Extract the passage of the blog excerpt between "The blackout was made" and "clothes out of it.", inclusive, word for word.

-- begin Text excerpt --

The solution? Turkey ‘burger’ (1 medium mashed potato, small amount of chopped fried leek and chopped up cooked turkey meat all mixed together, shaped into a burger and then fried in a little butter) with carrots, spinach, blackberries and a little chopped apple on the side. It’s funny… just a few odds and ends yet it made a really nice lunch. In fact, it made two ‘burgers’ so I have leftovers for tomorrow. More importantly, I really enjoyed my salad!  Yay!

anne2013Rather than comment on what was in ‘today’s paper’  on October 24th, 1944, I thought I’d let you in on a conversation I had with Anne this morning.

It’s been interesting seeing the blackout times in the paper get longer and longer now that they were going into the winter months, so I asked Anne about it. Basic questions like, what was the blackout made of? What did it feel like once the blackout was up for the night?

The blackout was made of a black material that went inside the normal curtains next to the window. Once it was blackout hours, you couldn’t turn a light on in a room without ensuring the blackout curtains were closed, which often meant stumbling across the room in pitch darkness first. She can’t remember if coupons were needed to buy the material, but it was cheaper to buy than other fabrics. And she can remember some people making clothes out of it.

Outside, you could use a torch, but it had to be taped so only a small beam of light showed. The same with car lights.

-- end Text excerpt --
-- begin Data listing --

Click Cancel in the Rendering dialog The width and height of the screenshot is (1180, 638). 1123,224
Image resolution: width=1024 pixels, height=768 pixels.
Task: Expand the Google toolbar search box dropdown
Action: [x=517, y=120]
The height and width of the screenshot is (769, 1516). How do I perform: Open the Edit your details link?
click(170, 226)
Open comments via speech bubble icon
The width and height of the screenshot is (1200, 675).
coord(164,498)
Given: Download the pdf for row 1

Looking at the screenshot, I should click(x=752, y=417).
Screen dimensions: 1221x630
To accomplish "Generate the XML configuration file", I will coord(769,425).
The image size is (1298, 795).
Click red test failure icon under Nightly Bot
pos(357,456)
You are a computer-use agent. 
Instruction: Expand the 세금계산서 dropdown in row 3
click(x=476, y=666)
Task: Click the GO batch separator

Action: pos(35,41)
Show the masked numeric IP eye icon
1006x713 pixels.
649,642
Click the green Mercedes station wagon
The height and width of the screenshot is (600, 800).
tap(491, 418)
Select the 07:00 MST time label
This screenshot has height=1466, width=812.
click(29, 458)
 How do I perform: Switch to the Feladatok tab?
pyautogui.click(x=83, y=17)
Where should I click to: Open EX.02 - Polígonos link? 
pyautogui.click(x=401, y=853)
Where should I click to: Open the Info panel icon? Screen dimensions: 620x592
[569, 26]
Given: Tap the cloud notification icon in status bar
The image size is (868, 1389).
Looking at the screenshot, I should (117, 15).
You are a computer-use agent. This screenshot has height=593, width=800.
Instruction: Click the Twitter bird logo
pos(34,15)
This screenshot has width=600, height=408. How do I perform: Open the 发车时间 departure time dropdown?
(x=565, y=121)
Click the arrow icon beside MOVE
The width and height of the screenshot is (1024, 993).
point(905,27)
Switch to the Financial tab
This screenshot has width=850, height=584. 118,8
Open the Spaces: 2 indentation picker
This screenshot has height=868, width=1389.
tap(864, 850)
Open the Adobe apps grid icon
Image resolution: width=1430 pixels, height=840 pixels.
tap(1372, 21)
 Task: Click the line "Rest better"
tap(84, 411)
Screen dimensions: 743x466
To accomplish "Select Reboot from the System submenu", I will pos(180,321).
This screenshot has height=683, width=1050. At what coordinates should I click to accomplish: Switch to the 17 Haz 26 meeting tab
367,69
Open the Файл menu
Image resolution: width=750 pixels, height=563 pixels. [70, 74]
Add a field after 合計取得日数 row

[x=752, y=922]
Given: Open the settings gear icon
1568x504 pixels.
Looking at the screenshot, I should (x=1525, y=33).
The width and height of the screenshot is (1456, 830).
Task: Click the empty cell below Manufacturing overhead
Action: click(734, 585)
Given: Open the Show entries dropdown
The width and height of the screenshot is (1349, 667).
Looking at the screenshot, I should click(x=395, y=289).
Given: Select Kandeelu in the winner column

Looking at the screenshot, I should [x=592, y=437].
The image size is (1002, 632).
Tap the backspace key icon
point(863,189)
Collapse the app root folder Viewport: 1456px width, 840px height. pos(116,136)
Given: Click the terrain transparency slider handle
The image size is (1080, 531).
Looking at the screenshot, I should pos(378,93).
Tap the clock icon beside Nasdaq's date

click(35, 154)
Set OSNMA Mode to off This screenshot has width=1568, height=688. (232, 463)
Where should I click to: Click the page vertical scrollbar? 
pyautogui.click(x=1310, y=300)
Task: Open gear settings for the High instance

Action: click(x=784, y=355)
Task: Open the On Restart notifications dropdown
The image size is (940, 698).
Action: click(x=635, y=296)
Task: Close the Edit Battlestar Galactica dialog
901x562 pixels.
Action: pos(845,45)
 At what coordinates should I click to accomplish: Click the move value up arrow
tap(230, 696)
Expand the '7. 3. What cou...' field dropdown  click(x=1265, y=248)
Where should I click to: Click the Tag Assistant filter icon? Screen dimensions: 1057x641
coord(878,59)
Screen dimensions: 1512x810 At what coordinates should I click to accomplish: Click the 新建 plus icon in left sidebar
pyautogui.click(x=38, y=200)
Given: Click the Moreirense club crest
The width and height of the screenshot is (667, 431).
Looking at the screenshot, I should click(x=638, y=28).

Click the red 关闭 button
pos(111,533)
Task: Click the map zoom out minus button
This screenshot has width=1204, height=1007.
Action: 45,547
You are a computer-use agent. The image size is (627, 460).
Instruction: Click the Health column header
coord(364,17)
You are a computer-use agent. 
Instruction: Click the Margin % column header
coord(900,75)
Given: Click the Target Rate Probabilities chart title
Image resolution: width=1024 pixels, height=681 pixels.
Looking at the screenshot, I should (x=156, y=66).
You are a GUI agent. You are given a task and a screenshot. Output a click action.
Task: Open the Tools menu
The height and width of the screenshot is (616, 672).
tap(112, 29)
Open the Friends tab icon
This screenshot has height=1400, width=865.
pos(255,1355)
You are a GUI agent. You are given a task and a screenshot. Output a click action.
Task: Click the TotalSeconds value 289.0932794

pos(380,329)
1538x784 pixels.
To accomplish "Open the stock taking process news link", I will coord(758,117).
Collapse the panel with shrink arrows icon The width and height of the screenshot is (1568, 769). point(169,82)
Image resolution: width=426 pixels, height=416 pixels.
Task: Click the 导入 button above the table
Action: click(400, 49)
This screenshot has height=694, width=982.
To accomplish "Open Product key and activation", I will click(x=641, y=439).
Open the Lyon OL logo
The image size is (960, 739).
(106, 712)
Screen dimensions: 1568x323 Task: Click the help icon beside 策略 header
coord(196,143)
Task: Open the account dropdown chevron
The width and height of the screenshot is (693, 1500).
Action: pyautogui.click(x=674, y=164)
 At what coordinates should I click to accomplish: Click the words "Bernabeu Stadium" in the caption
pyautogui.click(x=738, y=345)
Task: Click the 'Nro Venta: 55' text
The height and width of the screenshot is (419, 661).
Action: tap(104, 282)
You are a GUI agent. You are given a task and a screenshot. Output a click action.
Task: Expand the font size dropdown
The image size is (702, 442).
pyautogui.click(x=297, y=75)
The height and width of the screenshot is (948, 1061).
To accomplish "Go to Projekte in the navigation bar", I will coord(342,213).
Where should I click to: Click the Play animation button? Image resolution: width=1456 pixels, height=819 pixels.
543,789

-- end Data listing --

## Result of this exercise
The blackout was made of a black material that went inside the normal curtains next to the window. Once it was blackout hours, you couldn’t turn a light on in a room without ensuring the blackout curtains were closed, which often meant stumbling across the room in pitch darkness first. She can’t remember if coupons were needed to buy the material, but it was cheaper to buy than other fabrics. And she can remember some people making clothes out of it.